The National Reforms Authority (NRA’s) economic sector committee last week presented a report proposing reforms for the office.
Among other things, the committee proposed that the Accountant General’s office should be included in the country’ constitution to increase its independence and autonomy. Once that is done, the Accountant general will have power to stop public officials from misusing government funds.
While presenting the report last week, Economic sector committee, chairperson, ‘Mammako Mohale Lerata, said as the practical custodian of the public funds, the AG must be empowered with constitutional powers to properly manage the public funds.
Currently, she said, public funds were in danger of being mismanaged since there is no constitutionally designated custodian.
The NRA eventually did not adopt the economic sector’s report asking the committee to carry out more benchmarking on its recommendations before presenting the report.
And this week former Accountant General, Mr Mphaka, said empowering the office with constitutional powers was welcome as it would help the institution in delivering its mandate of keeping proper records of government books.
Mr Mphaka, who served as the accountant general from 2014 to 2017, said the institution in its current state was hindering economic development through its failure to curb rampant mismanagement of public funds.
“Including the Accountant General’s office in the constitution is the way to go since we have rampant mismanagement of public funds.

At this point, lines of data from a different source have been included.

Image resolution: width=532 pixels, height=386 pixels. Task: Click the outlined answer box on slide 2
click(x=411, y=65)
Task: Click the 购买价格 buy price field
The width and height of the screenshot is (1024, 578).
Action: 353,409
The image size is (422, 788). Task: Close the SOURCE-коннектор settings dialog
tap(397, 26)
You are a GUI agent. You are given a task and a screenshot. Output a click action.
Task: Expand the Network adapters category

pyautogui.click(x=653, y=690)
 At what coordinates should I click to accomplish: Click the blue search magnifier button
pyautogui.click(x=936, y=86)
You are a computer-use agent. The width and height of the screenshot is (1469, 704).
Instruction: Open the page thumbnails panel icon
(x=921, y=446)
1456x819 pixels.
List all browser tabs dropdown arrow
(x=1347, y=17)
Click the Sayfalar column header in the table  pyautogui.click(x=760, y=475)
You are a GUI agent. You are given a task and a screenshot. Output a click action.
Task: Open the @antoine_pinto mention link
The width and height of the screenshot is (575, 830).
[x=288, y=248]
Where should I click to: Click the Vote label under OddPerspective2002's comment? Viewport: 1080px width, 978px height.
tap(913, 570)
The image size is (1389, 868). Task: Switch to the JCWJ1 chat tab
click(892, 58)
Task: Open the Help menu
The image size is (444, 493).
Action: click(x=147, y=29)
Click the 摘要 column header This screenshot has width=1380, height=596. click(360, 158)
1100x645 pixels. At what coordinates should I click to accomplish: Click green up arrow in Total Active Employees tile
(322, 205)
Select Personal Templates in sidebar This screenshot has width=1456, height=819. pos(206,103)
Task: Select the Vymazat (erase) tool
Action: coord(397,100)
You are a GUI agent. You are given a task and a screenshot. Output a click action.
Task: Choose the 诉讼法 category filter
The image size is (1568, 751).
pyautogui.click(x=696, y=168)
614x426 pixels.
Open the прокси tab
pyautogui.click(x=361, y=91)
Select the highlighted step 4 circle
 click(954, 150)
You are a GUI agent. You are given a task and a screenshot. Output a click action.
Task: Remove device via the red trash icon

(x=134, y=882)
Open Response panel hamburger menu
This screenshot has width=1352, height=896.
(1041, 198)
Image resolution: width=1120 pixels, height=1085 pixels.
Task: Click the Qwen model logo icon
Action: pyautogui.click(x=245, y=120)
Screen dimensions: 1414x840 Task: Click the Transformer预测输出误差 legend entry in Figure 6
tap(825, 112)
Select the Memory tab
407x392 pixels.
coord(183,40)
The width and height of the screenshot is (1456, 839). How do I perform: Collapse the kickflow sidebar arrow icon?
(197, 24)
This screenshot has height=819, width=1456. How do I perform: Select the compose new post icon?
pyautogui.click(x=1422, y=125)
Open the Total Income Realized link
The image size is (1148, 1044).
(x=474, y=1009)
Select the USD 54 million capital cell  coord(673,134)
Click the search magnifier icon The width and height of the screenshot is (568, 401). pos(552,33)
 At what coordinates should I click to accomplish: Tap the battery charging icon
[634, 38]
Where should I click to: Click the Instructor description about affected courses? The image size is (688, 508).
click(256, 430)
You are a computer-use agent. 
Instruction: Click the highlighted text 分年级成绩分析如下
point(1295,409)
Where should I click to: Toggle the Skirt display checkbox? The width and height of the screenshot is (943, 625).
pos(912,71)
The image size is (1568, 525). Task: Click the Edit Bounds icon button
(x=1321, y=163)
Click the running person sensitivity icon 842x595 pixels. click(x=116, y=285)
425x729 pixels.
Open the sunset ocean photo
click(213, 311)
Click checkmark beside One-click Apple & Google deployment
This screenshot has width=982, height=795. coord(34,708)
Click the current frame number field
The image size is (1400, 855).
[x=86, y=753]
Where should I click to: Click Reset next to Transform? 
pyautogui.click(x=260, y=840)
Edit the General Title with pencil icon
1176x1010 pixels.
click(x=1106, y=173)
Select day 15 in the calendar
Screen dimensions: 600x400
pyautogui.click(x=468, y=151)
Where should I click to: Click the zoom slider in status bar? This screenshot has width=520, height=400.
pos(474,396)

“If we really want to uphold good public financial management standards, then we must constitutionalise the Accountant General’s office. All the financial mismanagement that is happening is because the institution does not have constitutional powers to stop public officials from misusing the public purse.
“There is basically no asset register for government’s assets and no one knows exactly how many and how much assets in and outside the country the government has. The Accountant General is unable to enforce registration of the government property because the office does not have the powers to do that.”
Monyaola Mosoloane, the Lesotho Institute of Accountants (LIA) chief executive officer, also hailed the proposed Accountant General’s office reforms.
“We are following with keen interest the proposed reform of the office of the Accountant General as we have been advocating for it for a long time. Any economic reform process that would not include the Accountant General would be futile because that office must be empowered by the constitution to properly dispatch its mandate without undue interference,” Mr Mosoloane said.